- **GIVEN PASSAGE**
Dragon's production is competently directed by Dale Albright, who, for good or ill, has chosen to de-emphasize the play's '80s roots. Costumes, hairstyles and decor are all period-neutral. If the characters didn't keep talking about snorting coke, we could almost believe the play was contemporary.
Albright has cast the show well and has gotten measured performances from his actors. Sarah Kate Anderson's Anna is quietly haunted and creatively blocked by the loss of her longtime friend and collaborator. Her vulnerability is obvious but not overstated. As Larry, Danny Martin is gay enough to make the point without descending into caricature.
Jeff Clarke seems to struggle a bit with Burton in Act I, as Wilson has given him a rambling, self-involved, wildly irrelevant monologue with which to start the show — all about the Canadian tundra, screenwriting and the love lives of 18th-century whalers. Since we've barely met the character and are still trying to orient ourselves to the plot, we're not quite sure what to make of all this. Clarke's performance feels more grounded in Act II, when it appears that his love life may become an indirect casualty of Robbie's boating accident.
Matthew Lai faces a similar challenge as Pale. Arriving unannounced at 5 a.m. and pounding on the door until a half-asleep Anna lets him in, he fills his first few minutes on stage with a furious, unrelenting, coked-up rant about parking in the city. But Pale's tirade — and everything that comes after — is driven by grief and fear transmuted into anger. Lai taps into the depth of Pale's distress, and the resulting performance is electrifying and dangerous.
When Pale (who claims always to be too hot — one of several "burning" references in Wilson's script) begins peeling off layers of clothing in front of a barely dressed Anna, we sense where this is going. Lai and Anderson handle the physical aspects of the ensuing seduction beautifully, with a candor not often achieved by actors in non-professional theater.
The question that remains, of course, is what this encounter means for Pale and Anna. Is each clinging to the other merely as a means of staying connected to Robbie, or is there something more? The story plays out somewhat predictably, but Albright and the Dragon cast never let it look like a foregone conclusion.
In the four years since Dragon Productions moved into its current 40-seat house in downtown Palo Alto, Artistic Director Meredith Hagedorn has been exceptionally adept at choosing plays that are appropriate for the venue: plays that benefit from the intimate scale of the space and that can be successfully mounted without enormous sets or huge crowds of actors.

A block of data:
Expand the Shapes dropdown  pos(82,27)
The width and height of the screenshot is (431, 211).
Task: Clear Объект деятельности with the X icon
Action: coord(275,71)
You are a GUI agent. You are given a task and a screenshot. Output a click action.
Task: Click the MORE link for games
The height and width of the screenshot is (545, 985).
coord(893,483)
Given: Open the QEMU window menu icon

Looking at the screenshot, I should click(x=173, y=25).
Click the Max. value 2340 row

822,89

---

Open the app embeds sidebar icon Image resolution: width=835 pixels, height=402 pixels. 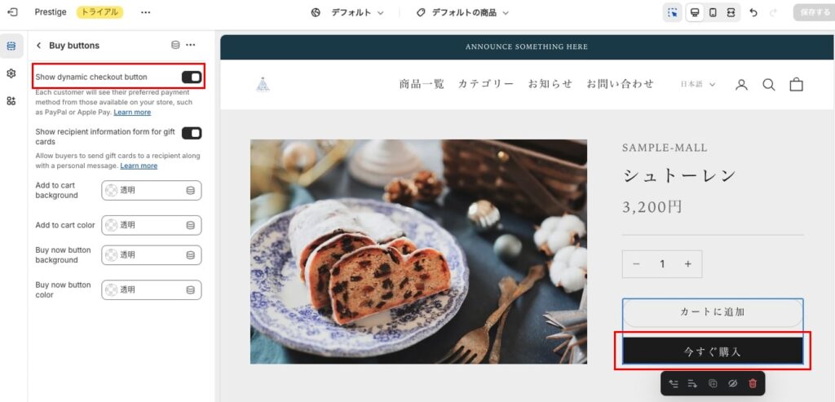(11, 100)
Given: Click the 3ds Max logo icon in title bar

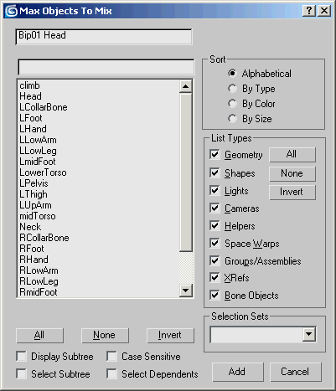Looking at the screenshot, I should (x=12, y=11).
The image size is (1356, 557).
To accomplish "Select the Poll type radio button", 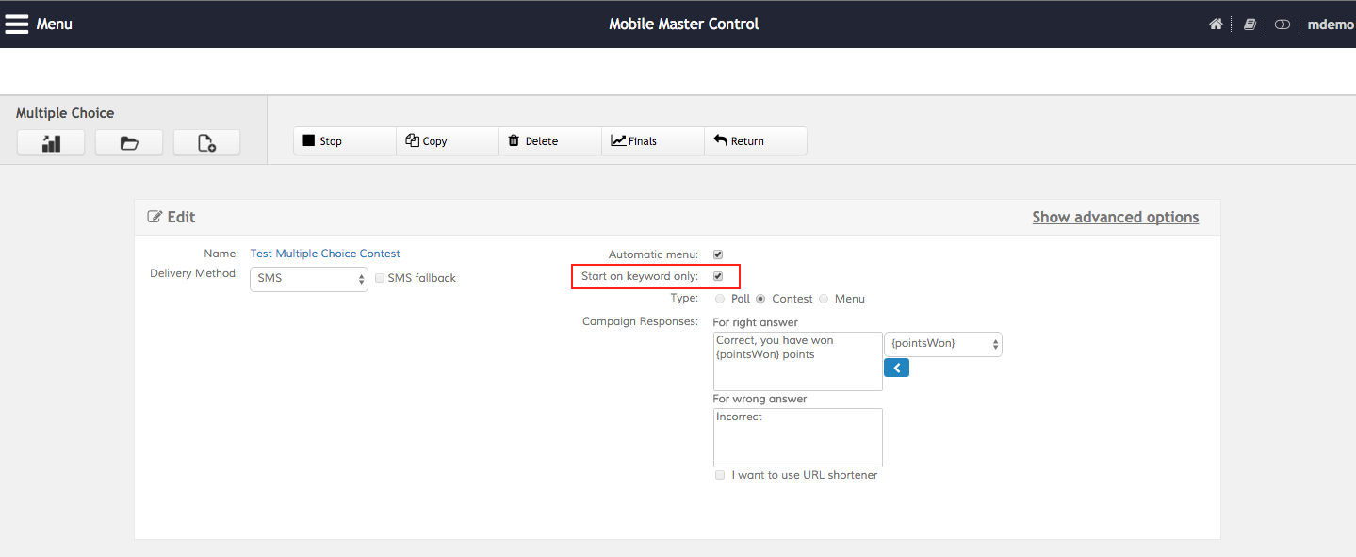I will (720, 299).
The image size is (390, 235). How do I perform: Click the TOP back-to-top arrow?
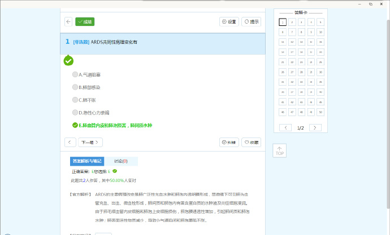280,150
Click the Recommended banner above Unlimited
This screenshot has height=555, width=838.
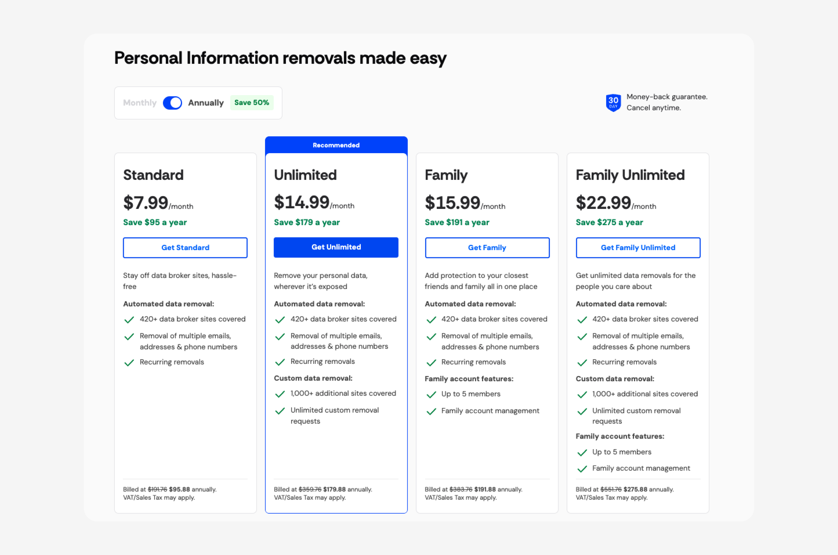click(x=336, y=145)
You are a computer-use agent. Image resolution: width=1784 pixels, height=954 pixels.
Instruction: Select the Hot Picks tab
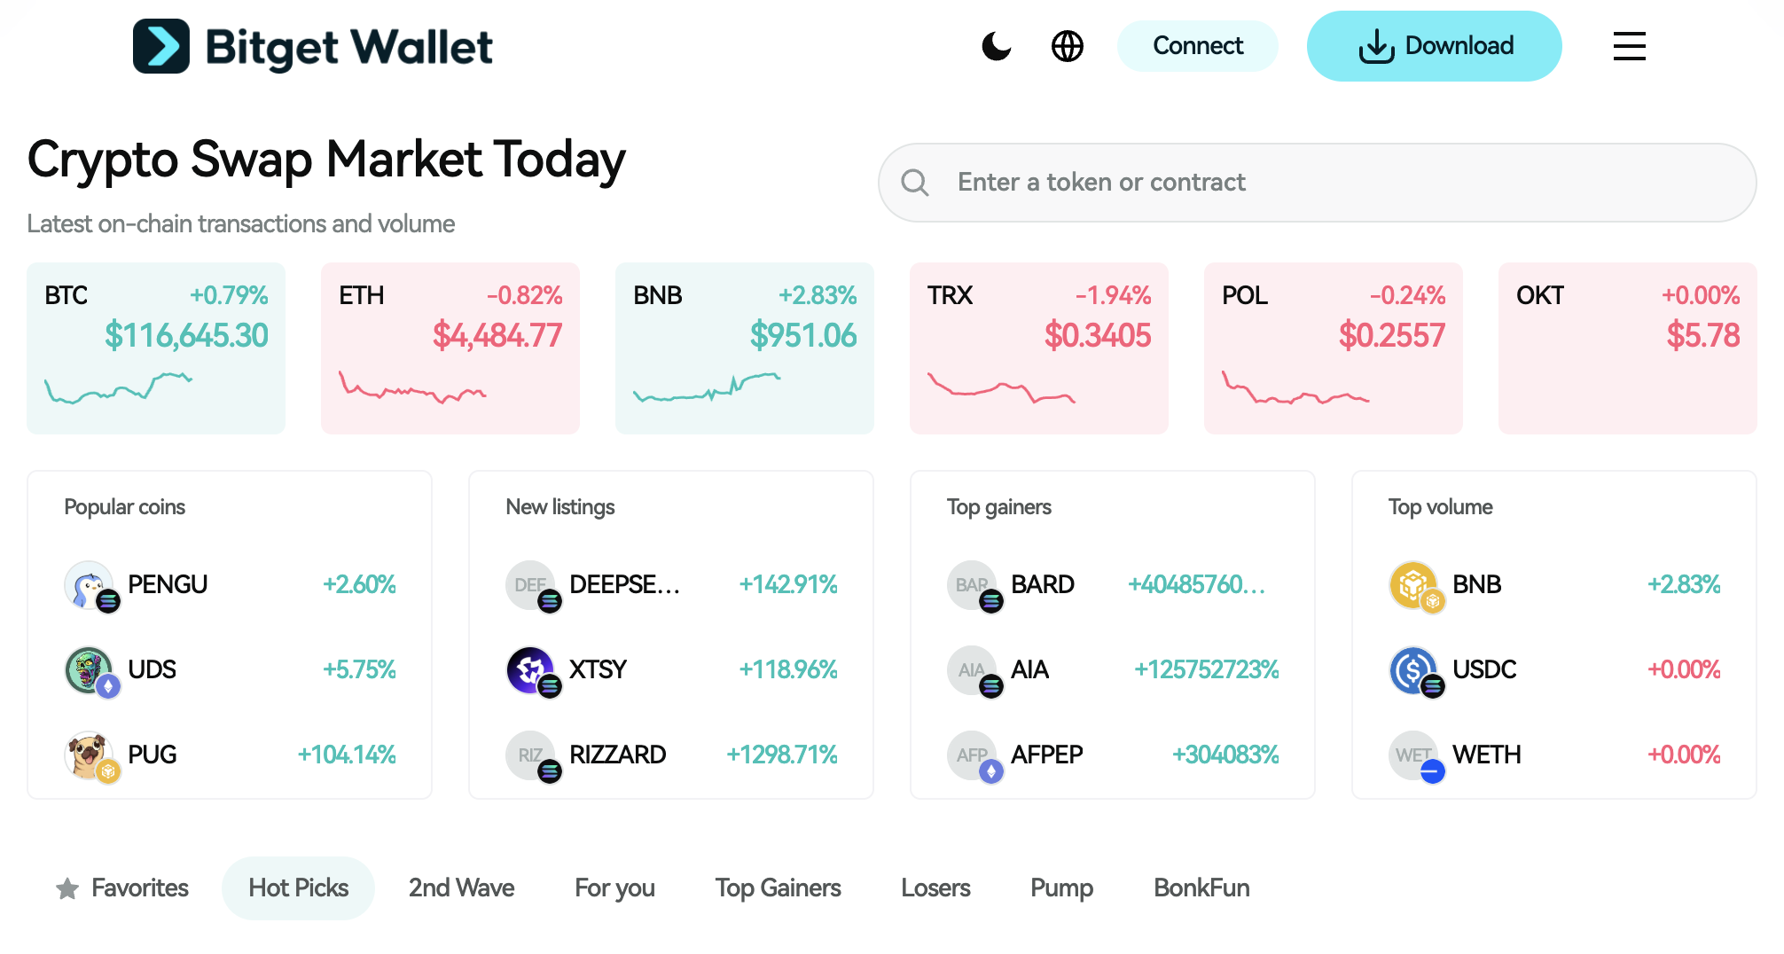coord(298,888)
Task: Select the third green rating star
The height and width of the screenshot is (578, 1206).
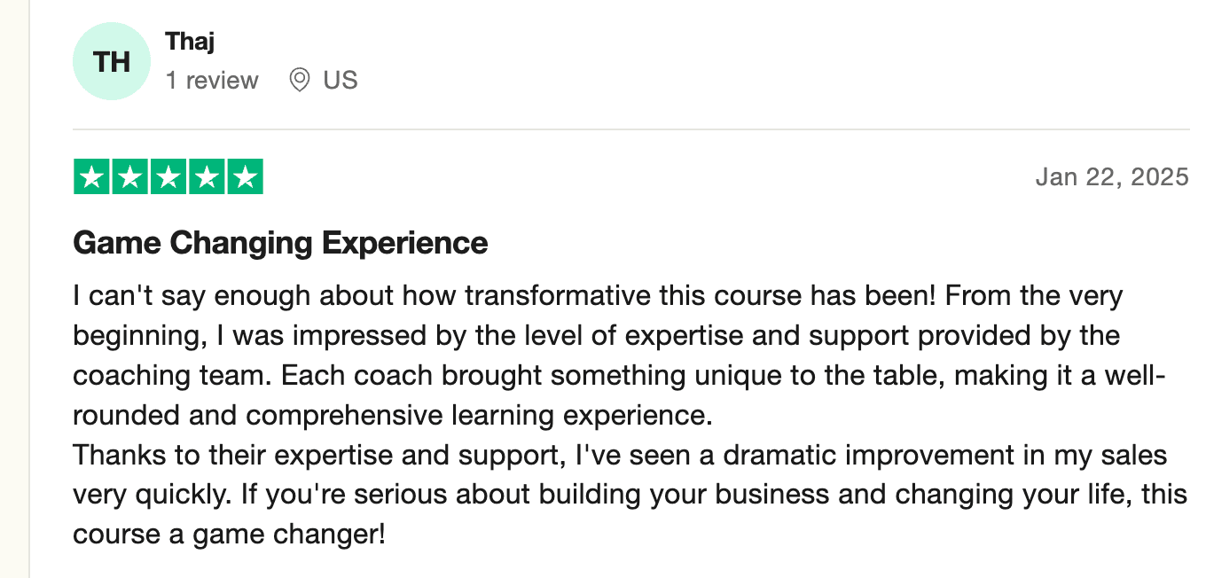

- **DIRECTION 1**
Answer these questions using the theater review.
(a) Who directed Dragon's production?
(b) At what hour does Pale arrive unannounced at Anna's door?
(c) How many seats does Dragon Productions' current house in downtown Palo Alto have?
- **DIRECTION 2**
Repeat the stretch of the theater review from "Matthew Lai faces" through "in non-professional theater." word for word.

- **CORRECT OUTPUT 1**
(a) Dale Albright
(b) 5 a.m.
(c) 40

- **CORRECT OUTPUT 2**
Matthew Lai faces a similar challenge as Pale. Arriving unannounced at 5 a.m. and pounding on the door until a half-asleep Anna lets him in, he fills his first few minutes on stage with a furious, unrelenting, coked-up rant about parking in the city. But Pale's tirade — and everything that comes after — is driven by grief and fear transmuted into anger. Lai taps into the depth of Pale's distress, and the resulting performance is electrifying and dangerous.
When Pale (who claims always to be too hot — one of several "burning" references in Wilson's script) begins peeling off layers of clothing in front of a barely dressed Anna, we sense where this is going. Lai and Anderson handle the physical aspects of the ensuing seduction beautifully, with a candor not often achieved by actors in non-professional theater.